**Exercise aim:** Locate the line bearing "প্রতিক্রিয়া (943, 1439)" in the material below, then reproduce it and each following line up to and including the line bearing "0975215788 (259, 1519)".

**Information given:**
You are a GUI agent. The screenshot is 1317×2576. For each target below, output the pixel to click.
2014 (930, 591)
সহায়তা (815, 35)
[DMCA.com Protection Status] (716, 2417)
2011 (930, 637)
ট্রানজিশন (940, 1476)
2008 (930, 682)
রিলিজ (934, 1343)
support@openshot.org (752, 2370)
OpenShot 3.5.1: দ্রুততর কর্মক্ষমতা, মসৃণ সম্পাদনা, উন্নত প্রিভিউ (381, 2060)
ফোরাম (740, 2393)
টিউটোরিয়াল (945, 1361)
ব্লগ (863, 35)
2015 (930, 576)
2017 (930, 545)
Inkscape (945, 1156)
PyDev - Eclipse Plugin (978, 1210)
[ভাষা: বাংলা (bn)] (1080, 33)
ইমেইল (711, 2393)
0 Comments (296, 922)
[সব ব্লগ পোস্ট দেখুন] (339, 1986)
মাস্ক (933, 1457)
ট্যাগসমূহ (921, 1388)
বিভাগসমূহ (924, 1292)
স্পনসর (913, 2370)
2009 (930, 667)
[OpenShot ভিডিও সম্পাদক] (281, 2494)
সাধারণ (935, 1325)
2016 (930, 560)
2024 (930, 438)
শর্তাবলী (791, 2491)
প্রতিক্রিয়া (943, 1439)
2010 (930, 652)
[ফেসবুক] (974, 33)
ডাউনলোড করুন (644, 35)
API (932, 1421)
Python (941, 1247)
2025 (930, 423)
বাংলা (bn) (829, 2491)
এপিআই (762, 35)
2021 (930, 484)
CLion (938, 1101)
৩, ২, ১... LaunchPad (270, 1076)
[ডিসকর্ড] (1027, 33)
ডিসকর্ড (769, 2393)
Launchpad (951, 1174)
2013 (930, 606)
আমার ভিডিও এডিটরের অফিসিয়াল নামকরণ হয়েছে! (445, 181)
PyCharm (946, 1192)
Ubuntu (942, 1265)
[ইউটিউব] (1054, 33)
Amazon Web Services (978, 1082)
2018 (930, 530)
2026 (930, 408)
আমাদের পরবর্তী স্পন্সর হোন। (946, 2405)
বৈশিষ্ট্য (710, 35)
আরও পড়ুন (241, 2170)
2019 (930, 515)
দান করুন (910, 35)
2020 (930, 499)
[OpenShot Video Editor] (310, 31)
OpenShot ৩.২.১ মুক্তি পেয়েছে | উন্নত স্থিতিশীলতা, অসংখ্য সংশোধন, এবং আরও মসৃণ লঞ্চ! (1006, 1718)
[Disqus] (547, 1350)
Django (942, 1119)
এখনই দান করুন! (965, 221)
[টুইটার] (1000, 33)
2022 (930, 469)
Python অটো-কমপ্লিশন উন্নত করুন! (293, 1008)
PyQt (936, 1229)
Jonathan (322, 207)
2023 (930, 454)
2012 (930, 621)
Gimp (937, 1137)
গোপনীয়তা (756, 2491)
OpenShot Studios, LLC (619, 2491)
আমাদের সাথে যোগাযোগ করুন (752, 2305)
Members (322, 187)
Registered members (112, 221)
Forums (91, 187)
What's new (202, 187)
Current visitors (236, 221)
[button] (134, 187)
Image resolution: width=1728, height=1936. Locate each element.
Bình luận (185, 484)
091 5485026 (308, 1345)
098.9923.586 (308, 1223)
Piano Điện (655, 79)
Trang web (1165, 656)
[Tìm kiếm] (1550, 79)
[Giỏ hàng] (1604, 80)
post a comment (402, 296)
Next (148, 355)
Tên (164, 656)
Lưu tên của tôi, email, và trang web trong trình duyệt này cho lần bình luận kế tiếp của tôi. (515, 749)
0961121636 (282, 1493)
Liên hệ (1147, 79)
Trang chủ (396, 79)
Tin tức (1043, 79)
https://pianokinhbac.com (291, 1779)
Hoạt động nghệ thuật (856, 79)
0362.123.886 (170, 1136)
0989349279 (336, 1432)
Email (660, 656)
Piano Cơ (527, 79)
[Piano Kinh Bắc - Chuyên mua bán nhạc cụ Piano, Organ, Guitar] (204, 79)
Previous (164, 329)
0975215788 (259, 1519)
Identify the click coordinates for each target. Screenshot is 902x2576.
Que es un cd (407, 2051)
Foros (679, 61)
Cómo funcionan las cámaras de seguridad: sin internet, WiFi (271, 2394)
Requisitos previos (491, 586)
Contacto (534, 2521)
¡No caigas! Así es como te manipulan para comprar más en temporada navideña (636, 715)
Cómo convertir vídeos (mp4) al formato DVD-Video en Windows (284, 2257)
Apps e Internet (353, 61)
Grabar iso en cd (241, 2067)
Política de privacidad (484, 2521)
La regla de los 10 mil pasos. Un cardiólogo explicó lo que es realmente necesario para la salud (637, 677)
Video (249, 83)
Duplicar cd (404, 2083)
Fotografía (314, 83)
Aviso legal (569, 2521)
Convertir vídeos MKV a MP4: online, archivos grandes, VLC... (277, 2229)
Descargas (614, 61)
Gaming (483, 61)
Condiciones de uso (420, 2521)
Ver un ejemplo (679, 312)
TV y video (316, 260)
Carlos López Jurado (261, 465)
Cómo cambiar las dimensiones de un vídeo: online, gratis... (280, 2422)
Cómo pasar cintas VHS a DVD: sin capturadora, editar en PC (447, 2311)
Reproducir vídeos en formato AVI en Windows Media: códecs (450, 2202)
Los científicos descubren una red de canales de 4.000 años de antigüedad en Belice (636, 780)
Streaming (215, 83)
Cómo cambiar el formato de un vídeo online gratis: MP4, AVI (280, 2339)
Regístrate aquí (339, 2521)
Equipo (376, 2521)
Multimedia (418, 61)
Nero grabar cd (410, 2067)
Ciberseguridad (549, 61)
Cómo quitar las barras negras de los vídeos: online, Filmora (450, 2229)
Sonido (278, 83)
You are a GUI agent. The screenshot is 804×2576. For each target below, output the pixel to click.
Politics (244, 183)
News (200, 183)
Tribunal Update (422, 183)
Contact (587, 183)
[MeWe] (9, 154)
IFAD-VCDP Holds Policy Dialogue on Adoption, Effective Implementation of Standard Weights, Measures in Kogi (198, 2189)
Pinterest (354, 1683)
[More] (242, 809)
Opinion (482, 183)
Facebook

**Answer for this exercise:**
প্রতিক্রিয়া (943, 1439)
2010 (930, 652)
[ফেসবুক] (974, 33)
ডাউনলোড করুন (644, 35)
API (932, 1421)
Python (941, 1247)
2025 (930, 423)
বাংলা (bn) (829, 2491)
এপিআই (762, 35)
2021 (930, 484)
CLion (938, 1101)
৩, ২, ১... LaunchPad (270, 1076)
[ডিসকর্ড] (1027, 33)
ডিসকর্ড (769, 2393)
Launchpad (951, 1174)
2013 (930, 606)
আমার ভিডিও এডিটরের অফিসিয়াল নামকরণ হয়েছে! (445, 181)
PyCharm (946, 1192)
Ubuntu (942, 1265)
[ইউটিউব] (1054, 33)
Amazon Web Services (978, 1082)
2018 (930, 530)
2026 (930, 408)
আমাদের পরবর্তী স্পন্সর হোন। (946, 2405)
বৈশিষ্ট্য (710, 35)
আরও পড়ুন (241, 2170)
2019 (930, 515)
দান করুন (910, 35)
2020 (930, 499)
[OpenShot Video Editor] (310, 31)
OpenShot ৩.২.১ মুক্তি পেয়েছে | উন্নত স্থিতিশীলতা, অসংখ্য সংশোধন, এবং আরও মসৃণ লঞ্চ! (1006, 1718)
[Disqus] (547, 1350)
Django (942, 1119)
এখনই দান করুন! (965, 221)
[টুইটার] (1000, 33)
2022 (930, 469)
Python অটো-কমপ্লিশন উন্নত করুন! (293, 1008)
PyQt (936, 1229)
Jonathan (322, 207)
2023 (930, 454)
2012 (930, 621)
Gimp (937, 1137)
গোপনীয়তা (756, 2491)
OpenShot Studios, LLC (619, 2491)
আমাদের সাথে যোগাযোগ করুন (752, 2305)
Members (322, 187)
Registered members (112, 221)
Forums (91, 187)
What's new (202, 187)
Current visitors (236, 221)
[button] (134, 187)
Image resolution: width=1728, height=1936. Locate each element.
Bình luận (185, 484)
091 5485026 (308, 1345)
098.9923.586 (308, 1223)
Piano Điện (655, 79)
Trang web (1165, 656)
[Tìm kiếm] (1550, 79)
[Giỏ hàng] (1604, 80)
post a comment (402, 296)
Next (148, 355)
Tên (164, 656)
Lưu tên của tôi, email, và trang web trong trình duyệt này cho lần bình luận kế tiếp của tôi. (515, 749)
0961121636 (282, 1493)
Liên hệ (1147, 79)
Trang chủ (396, 79)
Tin tức (1043, 79)
https://pianokinhbac.com (291, 1779)
Hoạt động nghệ thuật (856, 79)
0362.123.886 (170, 1136)
0989349279 (336, 1432)
Email (660, 656)
Piano Cơ (527, 79)
[Piano Kinh Bắc - Chuyên mua bán nhạc cụ Piano, Organ, Guitar] (204, 79)
Previous (164, 329)
0975215788 (259, 1519)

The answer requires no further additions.